§ **ENTRIES SHOWN**:
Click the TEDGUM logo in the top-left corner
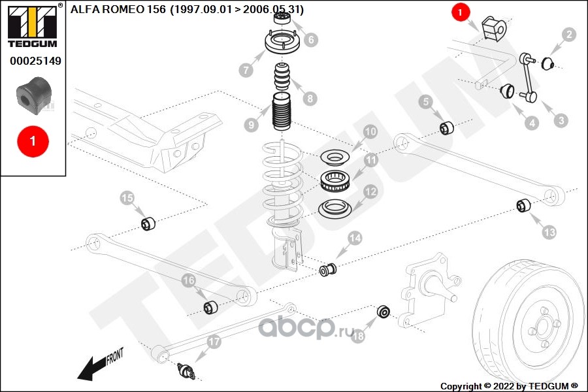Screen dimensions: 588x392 (33, 25)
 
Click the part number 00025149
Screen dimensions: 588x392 (35, 61)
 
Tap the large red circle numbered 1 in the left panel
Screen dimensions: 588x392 (33, 141)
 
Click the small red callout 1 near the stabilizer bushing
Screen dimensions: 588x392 (460, 12)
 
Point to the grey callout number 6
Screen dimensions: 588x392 (311, 39)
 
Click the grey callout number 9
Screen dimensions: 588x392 (252, 125)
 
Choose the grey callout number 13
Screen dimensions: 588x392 (549, 232)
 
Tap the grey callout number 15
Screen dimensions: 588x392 (127, 198)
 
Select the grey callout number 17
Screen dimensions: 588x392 (214, 342)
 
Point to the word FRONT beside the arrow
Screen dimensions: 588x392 (115, 356)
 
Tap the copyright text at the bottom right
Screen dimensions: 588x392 (509, 386)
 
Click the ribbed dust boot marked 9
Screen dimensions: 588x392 (281, 112)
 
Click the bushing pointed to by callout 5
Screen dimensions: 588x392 (447, 128)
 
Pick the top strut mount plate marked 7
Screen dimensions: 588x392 (282, 42)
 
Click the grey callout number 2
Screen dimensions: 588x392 (569, 35)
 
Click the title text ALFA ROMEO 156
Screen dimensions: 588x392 (118, 9)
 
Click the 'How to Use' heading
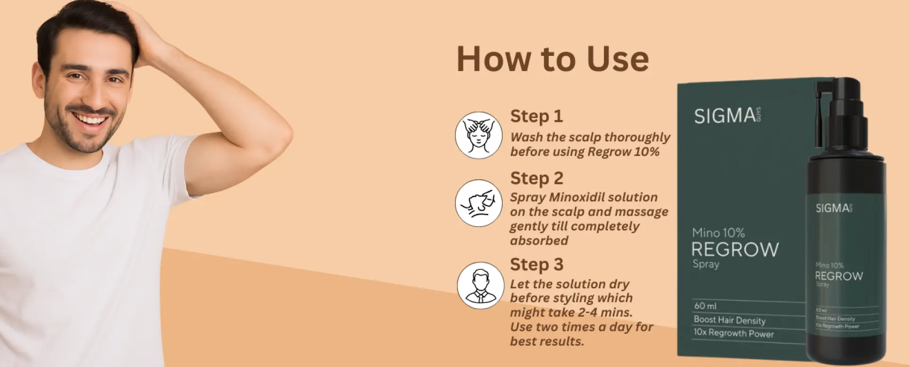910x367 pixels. (552, 60)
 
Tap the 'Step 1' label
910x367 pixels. (536, 116)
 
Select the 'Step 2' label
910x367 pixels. (537, 178)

§ **EXERCISE REQUIREMENTS**:
Please rename "label" to "tag" in the records from the line with "Click the 'How to Use' heading" up to and including the end of the records. Change nothing else, and give back only those lines without the pictures.

§ **THE OUTPUT**:
Click the 'How to Use' heading
910x367 pixels. (552, 60)
 
Tap the 'Step 1' tag
910x367 pixels. (536, 116)
 
Select the 'Step 2' tag
910x367 pixels. (537, 178)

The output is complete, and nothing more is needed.